Топот множества ног по каменным плитам подтвердил догадку: началось! Священник закончил проповедь, и сотни плебеев рванули к алтарю совершать обряд. Я лишь мельком взглянул в их сторону, но и этого хватило, чтобы почувствовать тошноту. Десятка три розовых самочьих задниц в мерцающем свете храмовых свеч казались ещё более рыхлыми, бесформенными и желеобразными, чем на самом деле. И к ним, как мошкара на свет, ломились, спотыкаясь и запутываясь в спущенных портках, потерявшие остатки и без того скудного ума безродные горожане.
Ничего божественного в этом зрелище я не разглядел. И еле успел выбраться наружу, чтобы не наблевать прямо в храме.
Минут через пять желудок очистился. Жаль, что нельзя так же облегчить свою память. Впрочем, есть одно средство, помогающее в любых неприятностях. И я буду не я, если к вечеру не напьюсь так, чтобы забыть не только мерзкую сцену в храме, но даже собственное имя.
Глава 2Хватайся за соломинку
Луфф
Я был пьян. Вдрызг, вдрабадан, до изнеможения.

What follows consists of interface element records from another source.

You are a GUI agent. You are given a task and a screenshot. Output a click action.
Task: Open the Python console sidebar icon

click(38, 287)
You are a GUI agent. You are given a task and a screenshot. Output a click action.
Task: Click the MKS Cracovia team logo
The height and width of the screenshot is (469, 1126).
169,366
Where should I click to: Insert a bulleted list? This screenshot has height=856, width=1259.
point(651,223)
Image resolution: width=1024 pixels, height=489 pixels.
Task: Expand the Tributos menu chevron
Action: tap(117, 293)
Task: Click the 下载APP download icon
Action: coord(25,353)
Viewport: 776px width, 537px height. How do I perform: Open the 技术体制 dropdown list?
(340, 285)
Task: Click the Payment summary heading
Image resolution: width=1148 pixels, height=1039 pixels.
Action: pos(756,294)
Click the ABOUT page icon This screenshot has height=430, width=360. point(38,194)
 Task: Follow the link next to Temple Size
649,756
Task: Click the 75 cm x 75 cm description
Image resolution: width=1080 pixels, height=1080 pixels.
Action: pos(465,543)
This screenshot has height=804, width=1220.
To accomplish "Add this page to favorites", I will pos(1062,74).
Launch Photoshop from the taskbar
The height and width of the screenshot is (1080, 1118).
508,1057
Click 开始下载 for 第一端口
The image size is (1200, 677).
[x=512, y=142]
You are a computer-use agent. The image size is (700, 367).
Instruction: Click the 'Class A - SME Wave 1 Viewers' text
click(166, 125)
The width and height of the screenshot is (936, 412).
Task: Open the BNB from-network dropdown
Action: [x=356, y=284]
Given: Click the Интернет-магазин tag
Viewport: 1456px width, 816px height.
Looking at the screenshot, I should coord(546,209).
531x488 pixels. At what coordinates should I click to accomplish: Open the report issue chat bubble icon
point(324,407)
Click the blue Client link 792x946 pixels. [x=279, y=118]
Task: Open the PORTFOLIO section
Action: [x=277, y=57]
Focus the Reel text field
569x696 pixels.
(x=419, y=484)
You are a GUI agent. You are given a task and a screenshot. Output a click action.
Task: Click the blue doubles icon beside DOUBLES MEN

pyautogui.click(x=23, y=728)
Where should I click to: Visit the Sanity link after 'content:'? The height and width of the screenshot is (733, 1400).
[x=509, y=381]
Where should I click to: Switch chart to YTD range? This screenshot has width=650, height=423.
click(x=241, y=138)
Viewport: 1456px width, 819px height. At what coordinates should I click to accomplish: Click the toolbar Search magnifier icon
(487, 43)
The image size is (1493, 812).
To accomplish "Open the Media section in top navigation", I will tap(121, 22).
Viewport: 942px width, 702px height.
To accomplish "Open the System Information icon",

Ноги превратились в камень, а руки с завидным упорством разгребали придорожную пыль.
Я не помнил, зачем это делаю, но был твердо убежден в великой важности собственных действий. Может хотел зарыться поглубже, а может эти загадочные пассы имели какой-то сакральный смысл.
Как не узнали? Это же я — тупая невменяемая скотина, пытающаяся придать опухшей аристократической роже сосредоточенно-задумчивое выражение. Получалось плохо: дело портила идиотская ухмылка, никак не желавшая сползать с расплывающейся физиономии.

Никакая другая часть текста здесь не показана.